### QUOTED TEXT
>> begin
Peggy Unterseher encountered art education quite a bit later in life. She had her first formal art training after moving to Havre five years ago to attend Montana State University-Northern. Unterseher, who moved around Montana as a child of a teacher and a school administrator, attended small high schools that didn't offer art classes. Unterseher graduated in May with a bachelor's degree in graphic design and in December finished a bachelor's degree in secondary English education with a minor in art education. She worked as a student teacher in both art and English at Havre High School.
Unterseher said she doesn't remember exactly what sparked her interest in art, but that it has always been a part of her life. She said her family has always been supportive.
“All I had to do is mention oil paint and my dad would send me some,” Unterseher said. “They made sure I was doing what I enjoy.”
Her sister, Cindy Lamb of Havre, was the one who convinced her to have her art display in Artitudes Gallery, a local artists cooperative. Unterseher said she is nervous because this is her first show out of college. She displayed her work in student shows at Northern.
Even though Arvin has never had a show outside of Havre, her work is displayed in the homes of friends and family from California to Minnesota. The pieces were bought in town and then moved with their owners to the different locales.
Her painting of a long row of bins located outside of Kremlin, “Many Bins,” sold to a Kremlin native at January's First Friday reception at the Atrium.
“I should have called it ‘45 Bins, Count 'em,'” she said after telling the story of a young boy at the exhibit who was counting each bin.
Arvin said she has been a member of the Havre Art Association before the group had a name - for about 35 years.
“I've been in the art association forever. We'd have to beg people to look (at our artwork) and after about 20 years, someone bought one,” she said.
She works about five shifts a month at the Artitudes Gallery.
Arvin has worked as a bookkeeper and a pastor's secretary and was a stay-at-home mom when her two sons and daughter were young. She now has four grandsons, a granddaughter and a great-grandson.
She has immortalized one of her grandson's feet in the piece “Walk Walk” and her granddaughter's feet and hands in another painting at Artitudes this month. The two pieces are hung on the not-for-sale wall in her display room.
Others that are off limits are owned by family members, including a few that belong to a son who is serving with the Montana National Guard in Iraq. When her son Bill was younger, he told Arvin that if she didn't have anywhere to put her paintings she could put them in his room. So some of her art has moved from his room in the family's house to his apartment and then to his home.
“I went down to my son's house and stripped it,” she added.
Unterseher said a third of her pieces are school projects that she is keeping, a third belong to family and friends and a third will be for sale.
>> end
### GOAL 1
Pick out every line of the records that contains the word "Where".
The records have no connection to the article about the Havre artists.

### STORED ROWS
>> begin
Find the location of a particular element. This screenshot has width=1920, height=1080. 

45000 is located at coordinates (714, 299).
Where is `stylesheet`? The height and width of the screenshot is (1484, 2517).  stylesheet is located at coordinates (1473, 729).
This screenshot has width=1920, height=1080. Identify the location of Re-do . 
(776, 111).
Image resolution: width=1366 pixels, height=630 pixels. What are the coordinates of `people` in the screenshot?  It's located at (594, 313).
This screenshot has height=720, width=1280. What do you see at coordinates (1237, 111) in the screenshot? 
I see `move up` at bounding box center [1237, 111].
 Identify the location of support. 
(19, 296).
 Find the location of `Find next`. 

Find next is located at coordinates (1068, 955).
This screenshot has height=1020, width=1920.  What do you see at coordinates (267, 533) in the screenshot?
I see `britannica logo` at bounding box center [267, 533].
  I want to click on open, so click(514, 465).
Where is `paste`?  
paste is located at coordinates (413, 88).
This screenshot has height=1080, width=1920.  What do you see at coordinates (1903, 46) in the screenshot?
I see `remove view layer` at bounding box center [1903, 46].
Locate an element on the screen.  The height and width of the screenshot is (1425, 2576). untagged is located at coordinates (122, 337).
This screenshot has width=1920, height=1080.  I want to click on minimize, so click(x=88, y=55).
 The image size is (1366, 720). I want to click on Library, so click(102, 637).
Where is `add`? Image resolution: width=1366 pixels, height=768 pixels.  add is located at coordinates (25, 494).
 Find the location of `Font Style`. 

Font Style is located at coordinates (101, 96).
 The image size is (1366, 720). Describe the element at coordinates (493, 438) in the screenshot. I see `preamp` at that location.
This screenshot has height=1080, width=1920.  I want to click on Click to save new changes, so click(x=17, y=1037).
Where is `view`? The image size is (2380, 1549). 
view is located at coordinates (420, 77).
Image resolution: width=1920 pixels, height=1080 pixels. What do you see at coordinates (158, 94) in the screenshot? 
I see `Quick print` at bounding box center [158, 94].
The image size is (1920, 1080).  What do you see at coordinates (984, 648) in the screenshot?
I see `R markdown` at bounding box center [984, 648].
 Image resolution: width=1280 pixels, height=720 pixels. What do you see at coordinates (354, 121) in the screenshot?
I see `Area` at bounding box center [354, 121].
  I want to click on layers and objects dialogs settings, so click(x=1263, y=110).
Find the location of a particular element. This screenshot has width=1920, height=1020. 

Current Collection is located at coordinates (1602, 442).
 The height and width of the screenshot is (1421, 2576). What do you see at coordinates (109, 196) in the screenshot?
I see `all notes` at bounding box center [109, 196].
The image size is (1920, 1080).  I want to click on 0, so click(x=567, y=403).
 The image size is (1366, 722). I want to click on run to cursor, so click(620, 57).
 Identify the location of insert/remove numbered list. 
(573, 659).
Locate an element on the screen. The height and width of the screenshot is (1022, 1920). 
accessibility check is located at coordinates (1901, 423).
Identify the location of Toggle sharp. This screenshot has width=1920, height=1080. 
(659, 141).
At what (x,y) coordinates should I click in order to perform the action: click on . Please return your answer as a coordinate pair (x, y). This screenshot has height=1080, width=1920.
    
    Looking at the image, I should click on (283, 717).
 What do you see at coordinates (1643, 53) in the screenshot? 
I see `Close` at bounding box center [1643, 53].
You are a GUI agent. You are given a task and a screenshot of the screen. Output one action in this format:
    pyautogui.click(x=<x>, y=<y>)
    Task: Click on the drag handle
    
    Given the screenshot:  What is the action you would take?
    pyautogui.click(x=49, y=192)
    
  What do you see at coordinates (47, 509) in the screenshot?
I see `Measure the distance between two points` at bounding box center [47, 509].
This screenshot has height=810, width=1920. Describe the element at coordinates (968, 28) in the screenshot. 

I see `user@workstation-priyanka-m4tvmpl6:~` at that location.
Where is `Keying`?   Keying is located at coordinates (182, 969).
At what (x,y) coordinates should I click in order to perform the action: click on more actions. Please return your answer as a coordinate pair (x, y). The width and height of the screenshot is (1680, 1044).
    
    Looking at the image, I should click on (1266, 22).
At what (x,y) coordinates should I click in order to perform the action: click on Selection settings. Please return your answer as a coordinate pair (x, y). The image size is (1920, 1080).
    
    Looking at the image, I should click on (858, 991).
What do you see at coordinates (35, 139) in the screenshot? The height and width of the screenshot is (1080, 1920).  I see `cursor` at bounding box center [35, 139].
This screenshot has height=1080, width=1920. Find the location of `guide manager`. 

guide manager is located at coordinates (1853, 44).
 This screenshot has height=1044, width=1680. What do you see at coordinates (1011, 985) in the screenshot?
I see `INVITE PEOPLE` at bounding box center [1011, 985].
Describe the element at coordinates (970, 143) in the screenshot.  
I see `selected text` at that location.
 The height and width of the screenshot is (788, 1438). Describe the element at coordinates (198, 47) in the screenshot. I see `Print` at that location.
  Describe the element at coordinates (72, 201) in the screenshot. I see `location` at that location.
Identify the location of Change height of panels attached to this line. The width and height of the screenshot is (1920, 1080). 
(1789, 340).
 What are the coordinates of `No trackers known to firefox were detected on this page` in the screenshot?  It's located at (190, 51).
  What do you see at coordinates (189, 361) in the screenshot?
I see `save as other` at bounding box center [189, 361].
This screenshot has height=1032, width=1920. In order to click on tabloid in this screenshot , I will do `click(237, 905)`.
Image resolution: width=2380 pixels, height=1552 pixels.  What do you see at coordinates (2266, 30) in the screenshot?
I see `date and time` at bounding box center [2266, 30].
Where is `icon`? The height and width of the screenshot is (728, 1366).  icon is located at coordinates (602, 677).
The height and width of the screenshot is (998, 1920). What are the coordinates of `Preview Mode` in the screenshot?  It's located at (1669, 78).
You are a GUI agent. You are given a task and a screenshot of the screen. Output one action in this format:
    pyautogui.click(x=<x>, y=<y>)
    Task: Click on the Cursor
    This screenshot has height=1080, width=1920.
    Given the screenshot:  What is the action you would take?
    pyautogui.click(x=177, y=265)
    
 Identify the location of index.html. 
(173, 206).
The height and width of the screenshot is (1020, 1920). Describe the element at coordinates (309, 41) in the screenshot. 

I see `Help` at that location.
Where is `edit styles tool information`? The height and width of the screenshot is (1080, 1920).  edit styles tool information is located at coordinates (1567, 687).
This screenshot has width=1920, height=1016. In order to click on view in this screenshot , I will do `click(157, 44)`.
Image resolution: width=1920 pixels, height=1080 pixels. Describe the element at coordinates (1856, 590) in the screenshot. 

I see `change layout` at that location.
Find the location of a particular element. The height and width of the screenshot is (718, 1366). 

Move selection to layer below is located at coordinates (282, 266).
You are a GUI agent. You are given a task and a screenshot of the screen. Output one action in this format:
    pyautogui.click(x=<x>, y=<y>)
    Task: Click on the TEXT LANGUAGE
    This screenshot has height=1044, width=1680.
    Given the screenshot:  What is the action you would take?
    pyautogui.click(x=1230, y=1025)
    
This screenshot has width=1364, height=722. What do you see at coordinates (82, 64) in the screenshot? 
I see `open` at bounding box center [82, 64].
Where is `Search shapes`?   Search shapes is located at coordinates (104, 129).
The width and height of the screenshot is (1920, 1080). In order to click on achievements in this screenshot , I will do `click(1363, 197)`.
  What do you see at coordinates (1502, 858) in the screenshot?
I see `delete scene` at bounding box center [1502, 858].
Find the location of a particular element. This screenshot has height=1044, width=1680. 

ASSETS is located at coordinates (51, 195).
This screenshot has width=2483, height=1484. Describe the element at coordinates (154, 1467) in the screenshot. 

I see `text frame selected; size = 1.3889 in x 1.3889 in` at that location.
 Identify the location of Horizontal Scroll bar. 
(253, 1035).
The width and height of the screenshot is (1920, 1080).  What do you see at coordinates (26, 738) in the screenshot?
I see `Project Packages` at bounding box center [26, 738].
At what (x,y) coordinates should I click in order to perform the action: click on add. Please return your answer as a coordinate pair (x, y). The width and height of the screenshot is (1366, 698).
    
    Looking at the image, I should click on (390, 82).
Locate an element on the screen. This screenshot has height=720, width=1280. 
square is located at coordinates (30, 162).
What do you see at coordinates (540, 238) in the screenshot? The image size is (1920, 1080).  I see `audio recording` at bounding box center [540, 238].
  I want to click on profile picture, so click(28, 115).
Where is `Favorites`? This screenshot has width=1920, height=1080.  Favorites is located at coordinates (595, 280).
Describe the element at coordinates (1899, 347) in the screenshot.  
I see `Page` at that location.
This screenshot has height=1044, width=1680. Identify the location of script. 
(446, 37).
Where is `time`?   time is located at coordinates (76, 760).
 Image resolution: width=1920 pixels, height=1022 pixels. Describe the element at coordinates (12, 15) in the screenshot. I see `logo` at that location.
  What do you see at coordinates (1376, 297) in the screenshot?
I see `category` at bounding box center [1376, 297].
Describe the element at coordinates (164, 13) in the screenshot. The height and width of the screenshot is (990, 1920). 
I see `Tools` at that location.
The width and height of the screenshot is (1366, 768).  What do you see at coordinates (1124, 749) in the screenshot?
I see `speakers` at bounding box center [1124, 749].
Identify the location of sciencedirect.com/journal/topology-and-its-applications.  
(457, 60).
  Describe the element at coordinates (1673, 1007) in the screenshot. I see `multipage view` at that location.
>> end
### GOAL 2
For each statement, say yes or no to whether it agrees with the article about the Havre artists, and quote the exact words from the article that settle it. (a) The high schools Unterseher attended offered art classes. (b) The painting "Many Bins" sold to a Kremlin native. (c) Arvin has been a member of the Havre Art Association for about 35 years.

### OUTPUT 1
Where is `stylesheet`? The height and width of the screenshot is (1484, 2517).  stylesheet is located at coordinates (1473, 729).
Where is `paste`?  
Where is `add`? Image resolution: width=1366 pixels, height=768 pixels.  add is located at coordinates (25, 494).
Where is `view`? The image size is (2380, 1549). 
Where is `Keying`?   Keying is located at coordinates (182, 969).
Where is `icon`? The height and width of the screenshot is (728, 1366).  icon is located at coordinates (602, 677).
Where is `edit styles tool information`? The height and width of the screenshot is (1080, 1920).  edit styles tool information is located at coordinates (1567, 687).
Where is `Search shapes`?   Search shapes is located at coordinates (104, 129).
Where is `Favorites`? This screenshot has width=1920, height=1080.  Favorites is located at coordinates (595, 280).
Where is `time`?   time is located at coordinates (76, 760).

### OUTPUT 2
(a) No: "attended small high schools that didn't offer art classes"
(b) Yes: "sold to a Kremlin native at January's First Friday reception at the Atrium"
(c) Yes: "Arvin said she has been a member of the Havre Art Association before the group had a name - for about 35 years."